An exception was made in the case of "ticking-bombs" such as potential
suicide bombers. "The problem, however, is that the interrogators are given a
lot of leeway as to their interpretation of what constitutes a ticking-bomb,"
said PCATI's Yohav Loef.
"The courts tend to accept the interpretation of the interrogators, and their
application of the exception to the rule of when force can be used, over that
of Palestinian detainees," Loef told IPS.
Wassam Ahmed from the Al-Haq human rights organisation agrees with Loef.
"Torture and abuse of Palestinians by both the arresting Israeli soldiers and
the interrogating officers is rife.
"Actually the Israeli courts have rubber-stamped the abuse of these detainees
by leaving such a wide margin for interpretation of the 'ticking-bomb' rule. It
is the regular exception swallowing the rule," Ahmed told IPS.
"Any investigations into alleged abuse of the prisoners is carried out by the
security services themselves, hardly an independent inquiry," added Ahmed.
Prior's to PCATI's 1999 court petition, the 1987 Landau Commission was
appointed to examine ISA interrogation methods. A two-part report was
released several months later, but only the first part was made public. "They
obviously had something to hide. The bottom line was that various methods
of 'physical pressure' were permitted," Loef told IPS.

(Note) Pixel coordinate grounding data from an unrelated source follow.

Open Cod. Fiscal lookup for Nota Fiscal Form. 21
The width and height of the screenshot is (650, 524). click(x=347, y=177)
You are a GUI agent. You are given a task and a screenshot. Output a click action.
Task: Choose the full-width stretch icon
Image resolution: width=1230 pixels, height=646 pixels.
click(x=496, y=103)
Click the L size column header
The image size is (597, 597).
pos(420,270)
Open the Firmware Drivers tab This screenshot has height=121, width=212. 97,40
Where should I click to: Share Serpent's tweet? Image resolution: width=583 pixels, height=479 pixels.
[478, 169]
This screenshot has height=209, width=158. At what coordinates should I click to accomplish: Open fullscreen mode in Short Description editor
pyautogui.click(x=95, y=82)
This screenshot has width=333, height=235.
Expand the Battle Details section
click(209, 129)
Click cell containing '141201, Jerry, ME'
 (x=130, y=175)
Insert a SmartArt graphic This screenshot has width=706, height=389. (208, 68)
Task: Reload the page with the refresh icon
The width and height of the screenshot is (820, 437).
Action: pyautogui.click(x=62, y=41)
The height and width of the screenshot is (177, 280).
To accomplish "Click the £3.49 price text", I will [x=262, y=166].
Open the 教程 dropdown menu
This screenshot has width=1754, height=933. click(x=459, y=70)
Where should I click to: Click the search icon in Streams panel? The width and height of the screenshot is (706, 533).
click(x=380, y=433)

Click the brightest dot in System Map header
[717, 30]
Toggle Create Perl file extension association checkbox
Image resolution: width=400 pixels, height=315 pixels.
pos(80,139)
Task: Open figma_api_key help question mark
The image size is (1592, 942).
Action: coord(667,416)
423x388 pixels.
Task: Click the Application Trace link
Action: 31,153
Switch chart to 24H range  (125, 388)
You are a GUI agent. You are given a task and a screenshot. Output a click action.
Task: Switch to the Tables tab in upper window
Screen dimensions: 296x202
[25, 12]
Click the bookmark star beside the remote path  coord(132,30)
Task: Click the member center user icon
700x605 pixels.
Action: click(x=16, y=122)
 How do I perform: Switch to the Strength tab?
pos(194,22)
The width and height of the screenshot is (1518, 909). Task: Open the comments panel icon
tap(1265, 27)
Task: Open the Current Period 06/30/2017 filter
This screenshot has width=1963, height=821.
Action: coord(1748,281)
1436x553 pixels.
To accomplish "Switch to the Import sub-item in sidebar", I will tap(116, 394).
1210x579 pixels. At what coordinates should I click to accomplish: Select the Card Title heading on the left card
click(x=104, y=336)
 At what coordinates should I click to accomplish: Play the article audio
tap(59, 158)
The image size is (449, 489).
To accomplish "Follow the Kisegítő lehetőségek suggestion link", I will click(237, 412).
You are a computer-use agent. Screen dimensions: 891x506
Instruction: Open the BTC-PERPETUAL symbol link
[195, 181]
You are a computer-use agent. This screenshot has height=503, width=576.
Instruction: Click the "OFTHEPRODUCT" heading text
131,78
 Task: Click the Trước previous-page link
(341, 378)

Meanwhile, in early May the UN Committee Against Torture held hearings in
Geneva to review Israel's compliance with the Convention Against Torture
(CAT).
Ten independent experts from the committee said they found credible
submissions from Israeli groups that Palestinian detainees are systematically
tortured despite the banning of such practices by the Israeli Supreme Court in
1999.
The committee also criticised Israel's refusal to allow the Red Cross access to
the secret 'Facility 1391', dubbed Israel's "secret Guantanamo Bay".
Facility 1391, a largely underground bunker reportedly some 100 km north of
Jerusalem, is used to interrogate non-Palestinian Muslims and Arab prisoners
from neighbouring countries.
Top Hizbullah officials, who were kidnapped during the eighties from
Lebanon by the Israeli military, were held in this facility for years, as were
Lebanese prisoners from the 2006 Israel-Lebanon war.
The interrogation methods carried out by the IDF in 1391 are allegedly far
harsher than those carried out by the ISA in Palestinian detention centres.
The facility was accidentally discovered in 2002 by Israeli rights group
Hamoked as it attempted to trace two missing Palestinian detainees from the
West Bank after their families had reported them missing. Due to
overcrowding at facilities where Palestinians are normally held, the two had
been sent to Facility 1391.
It had remained a secret up until 2002 because the families of Arabs from
surrounding countries are not able to trace family members to the same
degree that Palestinians can use the Red Cross to find family members in
other facilities.
Israel has refused to identify the exact location of 1391, and denied to the UN
committee that any prisoners are currently being held there.